■ **小問 A**:
以下の映画レビューについて、次の記述(i)〜(iii)が本文の内容と一致するか、はい・いいえで答えてください。判断の決め手となる本文の語句を、正確に引用して添えてください。
(i) 冒頭の海戦シーンはおよそ5分である。
(ii) 冒頭より後にも戦闘シーンが含まれている。
(iii) 評者は、小日向文世が部屋に戻ってくるサスペンス演出を巧みだと評価している。
■ **小問 B**: 以下の映画レビューのうち、「またやたら大和を神格化してお」から「ワー慌てているシーンも酷い。」までの部分を、両端の語句も含めて一字一句違えずに出力してください。

■ **抜粋資料**:
================================
三樹夫

アルキメデスの大戦の三樹夫のレビュー・感想・評価

アルキメデスの大戦(2019年製作の映画)
2.0
数学の天才が海軍の軍艦建設派の建設費用見積の不正を暴き、会議で相手方を論破して軍艦建設を阻止しようとする話。かなりボロクソに言われる山崎貴だが、この映画は彼のフィルモグラフィーの中で面白い作品としてよく挙がる。
冒頭の5分ぐらいの海戦シーンはCGいいやんとこの映画に期待を持たせるものであったと思う。『タイタニック』っぽさがあったり、大作洋画のCGに比べれば見劣りするかもしれないが、私は素直にこの映画に期待した。それ以降は戦闘シーンはなく会議か不正暴きのミステリーとなるが、演出がダメ過ぎて2時間ずっとクソ。ガリレオや半沢の海軍版をやろうとしているも、監督の演出力が全く及んでおらず退屈な2時間が続いて終わる。企画通す時にガリレオや半沢の海軍版ですよみたいな説明してそう感プンプンだが、他にも『風立ちぬ』やシンゴジも入っていると思う。
またやたら大和を神格化しており、大和は日本人に敗戦を自覚させるための依代ってアホかとしか思わん。どんだけ大和に幻想抱いてるんだよ。大和には多くの乗組員がいるのだがその人たちが死ぬことにはどう思っているのか疑問だが、おそらくそこのところには意識はいっていないだろう。

大声で叫べば熱演であり作品としての盛り上がりと思っているのだろうか、役者がずっとギャーギャー喚いているだけの映画だ。演技が2時間ずっと一本調子で飽きる。いかにも邦画というようなオーバーな演技がずっと続く。主人公の数学の天才描写も、「美しいものを見ると僕は計りたくなるんだよ」というもの凄く恥ずかしい台詞による変人演出か、画面に数式が浮かぶ演出か、周りに天才だ天才だと台詞で言わせる演出しかない。こんなもんただのなろう作品やん。小日向文世が部屋に戻ってくるというサスペンス演出も下手だった。主人公の下宿先に山本五十六が来て管理人のおばさんがワーワー慌てているシーンも酷い。
演出のダメさもさることながら、監督の物事に対する解像度も低いように思う。会議と言えば大声で怒鳴り合っている、ビックリすればギャーギャー慌てふためくという、そういう捉え方しかできない解像度の低さがそもそもダメ。また心の中で思っていることを全部口にして言っており、観ていてバカにされているような気すらしてくる。
ただ思ったのは、演出力のなさを一番痛感しているのは山崎貴自身であるように感じた。自身の演出力のなさを自覚しているから、役者にギャーギャー喚かせるし心の中で思っていることを全部台詞して言うというやり方をしているように思う。人間の演出がつけられないことを自覚してるから、叫ぶか全部台詞にして言うかしてなんとか尺を埋めているのではないか。
================================
■ **収集データ**:
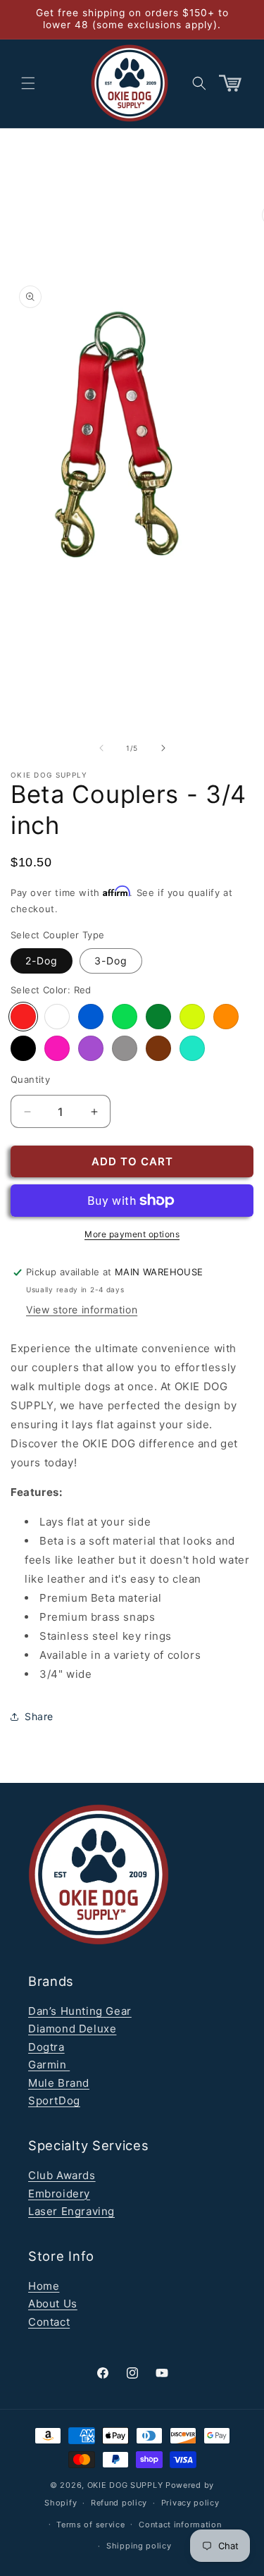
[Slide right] (163, 747)
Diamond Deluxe (72, 2028)
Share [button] (39, 1716)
================================
■ **正解 A**:
(i) はい。「冒頭の5分ぐらいの海戦シーン」
(ii) いいえ。「それ以降は戦闘シーンはなく」
(iii) いいえ。「小日向文世が部屋に戻ってくるというサスペンス演出も下手だった」

■ **正解 B**:
またやたら大和を神格化しており、大和は日本人に敗戦を自覚させるための依代ってアホかとしか思わん。どんだけ大和に幻想抱いてるんだよ。大和には多くの乗組員がいるのだがその人たちが死ぬことにはどう思っているのか疑問だが、おそらくそこのところには意識はいっていないだろう。

大声で叫べば熱演であり作品としての盛り上がりと思っているのだろうか、役者がずっとギャーギャー喚いているだけの映画だ。演技が2時間ずっと一本調子で飽きる。いかにも邦画というようなオーバーな演技がずっと続く。主人公の数学の天才描写も、「美しいものを見ると僕は計りたくなるんだよ」というもの凄く恥ずかしい台詞による変人演出か、画面に数式が浮かぶ演出か、周りに天才だ天才だと台詞で言わせる演出しかない。こんなもんただのなろう作品やん。小日向文世が部屋に戻ってくるというサスペンス演出も下手だった。主人公の下宿先に山本五十六が来て管理人のおばさんがワーワー慌てているシーンも酷い。